Authorities are monitoring biker activities to prevent more violence after Timothy "Casual" Flood, 46, the president of the Philly chapter of the Pagan Outlaw Motorcycle Club, was shot in the left leg and injured in his back last Thursday.
The mysterious incident has raised more questions than answers, though authorities believe that it was a local dispute among area Pagans.
Investigators were dubious of claims by Flood that he was wounded in a drive-by shooting in the parking lot of Fluke's Irish Pub, on State Street near Bleigh Avenue in the Northeast.
"There was no crime scene, no blood, no shell casings, no nothing," said an investigator. Nor were there police radio calls reporting gunshots in the area.
And no one inside Fluke's, a hangout for city, state and federal law-enforcement officers, reported hearing gunshots.

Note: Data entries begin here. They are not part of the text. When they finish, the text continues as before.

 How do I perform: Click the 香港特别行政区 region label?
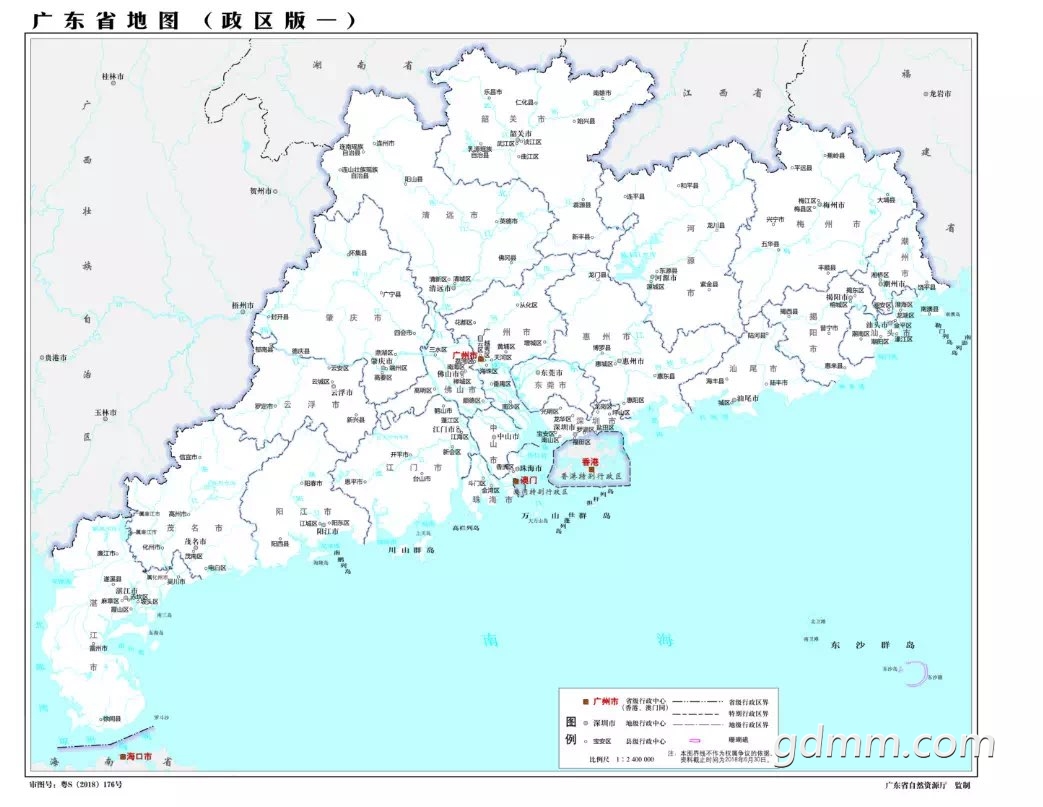pyautogui.click(x=591, y=477)
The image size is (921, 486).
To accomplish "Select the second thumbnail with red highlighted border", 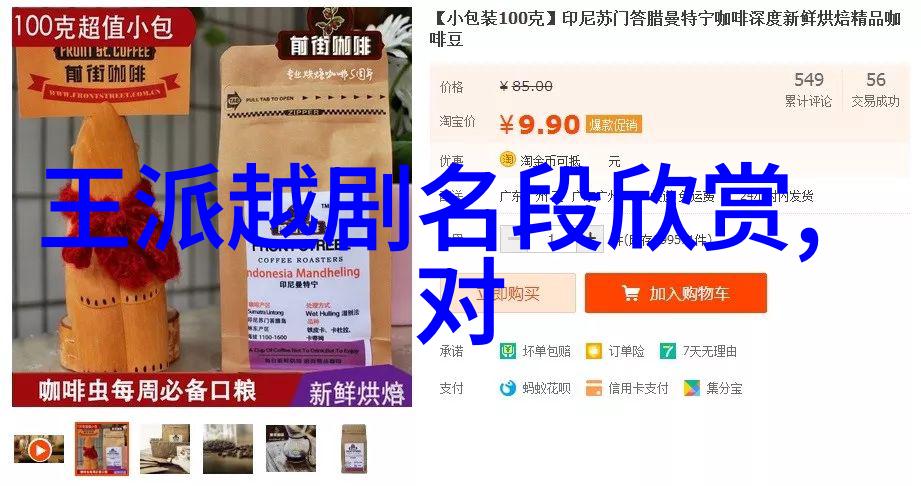I will point(102,449).
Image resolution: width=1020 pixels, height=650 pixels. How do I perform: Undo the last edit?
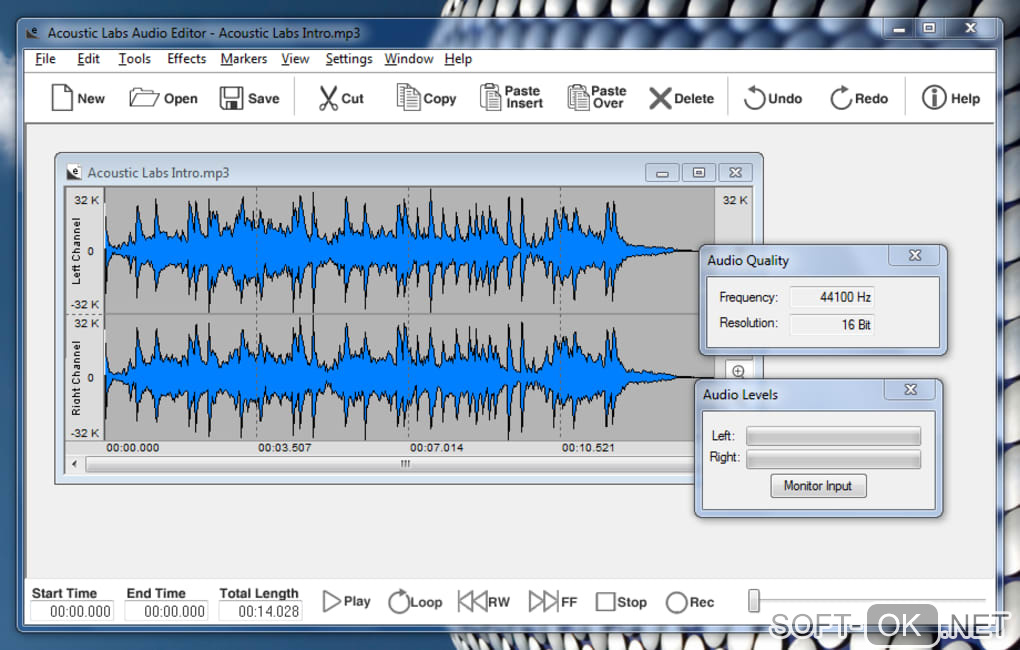click(x=754, y=98)
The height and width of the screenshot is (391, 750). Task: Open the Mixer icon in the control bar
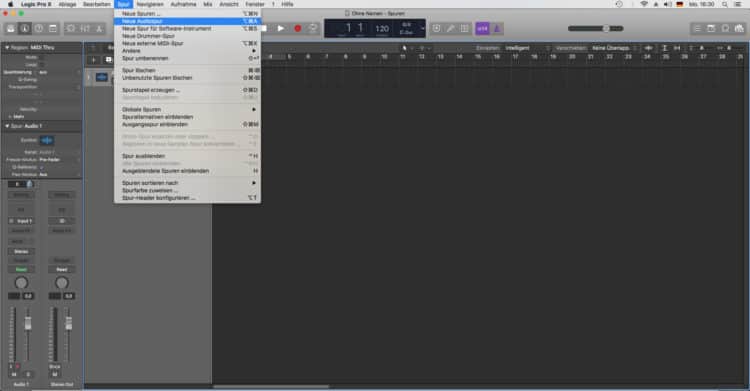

Flood's only known problem is his predecessor, Steven "Gorilla" Mondevergine, the burly former South Philly Pagans chapter president, who wants his old job back, according to knowledgeable sources. The two bikers have not spoken in the past year.
Last year, a Pagan pal called Mondevergine to turn in his "colors" - a denim vest denoting his rank as a chapter president - after he was kicked out of the club, one of at least four times he was ousted since early 2006, said sources.

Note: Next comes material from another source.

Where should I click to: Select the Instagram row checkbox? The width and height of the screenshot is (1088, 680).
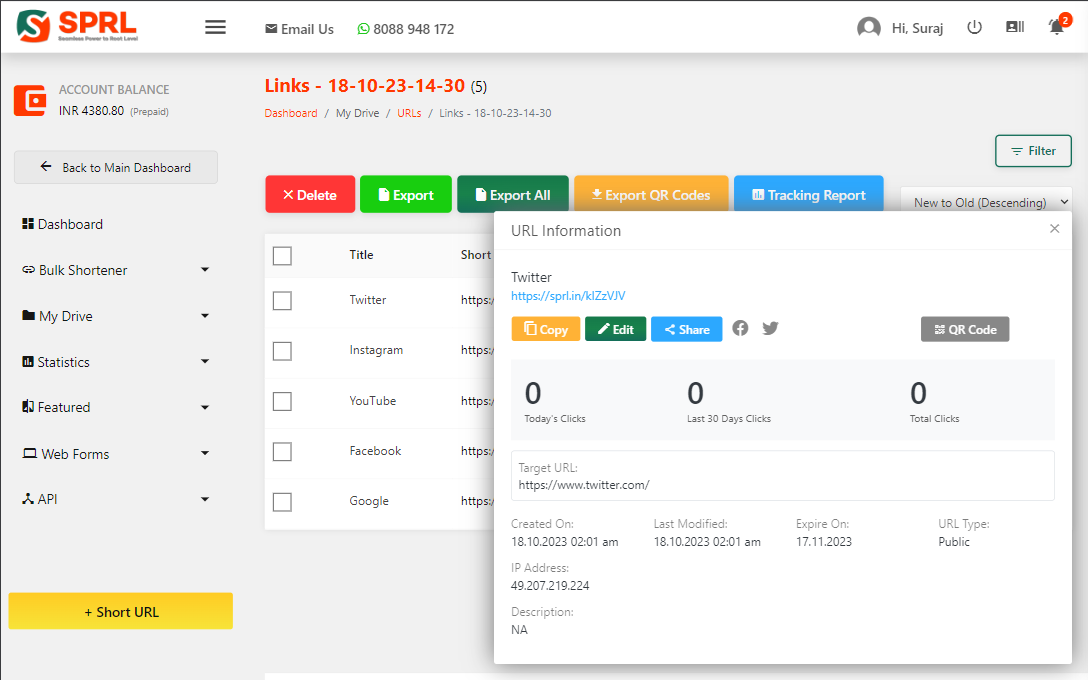(x=282, y=351)
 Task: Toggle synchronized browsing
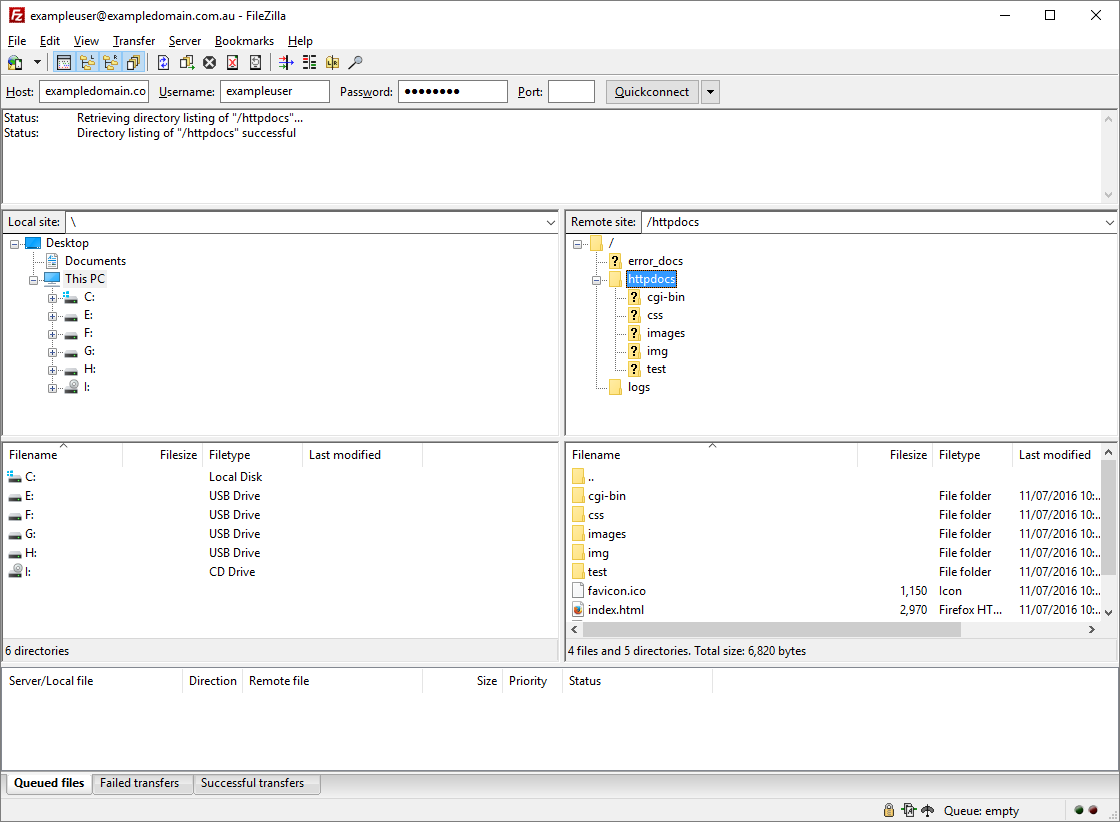point(334,62)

"Why don't you and your fat friend [Flood] come and get them?" retorted Mondevergine, according to a source, who noted his club status went from "out" to "out bad."
Mondevergine had lost the confidence of Mother Club president David "Black Bart" Barbieto and vice president Floyd "Jesse" Moore, after holding unauthorized meetings with rival outlaw bikers - most recently, Warlock gang turncoats who joined the Outlaws, according to knowledgeable sources.
"He doesn't like being told what to do," said one of the sources.
Mondevergine was constantly arguing with Barbieto and Moore about Philadelphia Pagan activities. He wanted to be promoted. And he was also still upset that no action had been taken against gunmen who shot him nine times on Aug. 31, 1999, sources said.
Despite these tensions, Mondevergine showed up - without his "colors" - at the Pagans' mandatory meeting attended by Mother Club veep Moore on Jan. 19-20 at America's Best Inn, on Penrose Avenue near Moyamensing.
"People were making a big fuss over him," said a law-enforcement source. Mondevergine was observed talking with Pagans Daniel "Biggin" Boyce and John "Egyptian" Kachabalian.
"He's the comeback kid," said a biker source at the time.
"If they were so upset with him, there were enough people there - hundreds - to kick his ass and throw him out and take his colors," said another law-enforcement source. "He does have a heart problem, and he may not be able to get into a fight."
The last time law-enforcement sources saw Mondevergine in his "colors" was during the November 2006 toy run when bikers take Christmas presents to Children's Hospital. Later that month, Mondevergine led a pack of Pagans to the funeral of Derek Hale, of Manassas, Va., according to a biker source.
A recent federal civil lawsuit filed by Hale's family claimed the Pagan and ex-Marine sergeant, who served two tours in Iraq, was killed by Wilmington police and Delaware State Police.
Last Thursday after the shooting incident, police seized Flood's newly purchased truck and that of his companion, but found no evidence inside. The trucks were returned the next day, said police.
While doctors stitched Flood's back and treated his wound in the emergency room at Thomas Jefferson University Hospital, about 25 Pagans showed up at the hospital, including the Mother Club veep, from West Virginia.
Investigators also noted that some South Philly Pagans did not show up at the hospital, raising questions of whether they were aligned with another faction.
"Was [Moore] in town to mediate or settle a dispute?" asked an investigator. "Usually national Pagan leaders show up on Fridays and Saturdays for meetings or parties, and he's here in the middle of the week."